花とリフレイン —春愁切愛婚礼譚—
「湿度が関係あるんですか?」
「紙の張りとか絵の具の伸び、定着なんかにもすごく影響する。絵の保管にも」
「そうなんだ」
「それは西洋画でも同じだと思うんだけど」

そう言って櫂李さんがこちらを見るので、バツの悪い笑顔を浮かべる。
私は西洋美術史という西洋絵画の歴史を勉強しているから、絵画の基礎は知っていなければいけない。

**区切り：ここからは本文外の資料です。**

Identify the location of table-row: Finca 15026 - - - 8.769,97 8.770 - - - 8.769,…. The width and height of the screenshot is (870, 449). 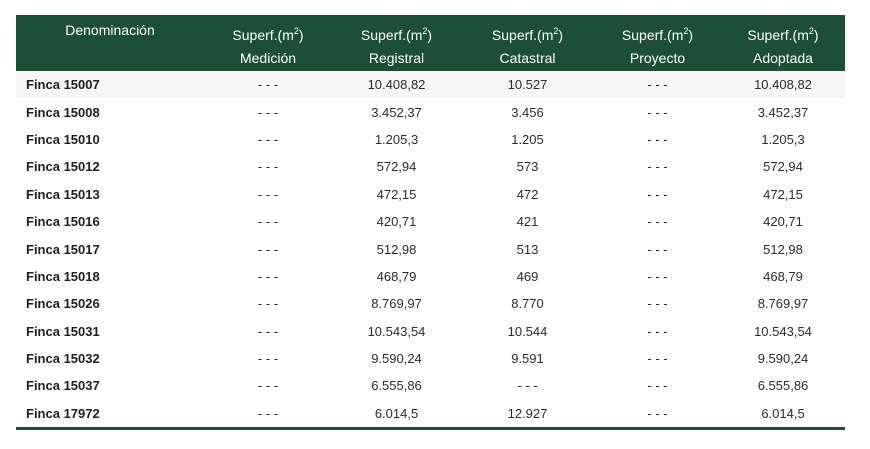
(430, 304).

「授業は疲れて寝ちゃうことが多かったから……単位は進級ギリギリでした」

櫂李さんが「ふぅ」とため息をつく。

「これからはちゃんと勉強しなさい」
「はーい」
思わず「ふふ」っと笑う。

「何?」
「櫂李さん、お父さんみたいだなって」
彼は一瞬唖然とした表情でこちらを見た。

「お父さんなんかじゃないって木花でもわかるように、あとでしっかり教えてあげるよ」
本気か冗談かわからない、冷ややかな声で言う。
……多分、本気。

「六月なのに、桜なんですね」
櫂李さんの用意した下絵を見ながら聞いた。

そこには線画で桜が描かれている。
日本画は、下絵をトレーシングペーパーに描き写して、それを本描き用の紙に転写して描くらしい。
それだけでもすごく手間がかかっている。

あの満開の桜の絵を、あんなに短い期間で仕上げるのはきっとすごく大変だったんじゃないかと素人でも想像できる。
そして感謝の気持ちでいっぱいになって、また泣きそうになる。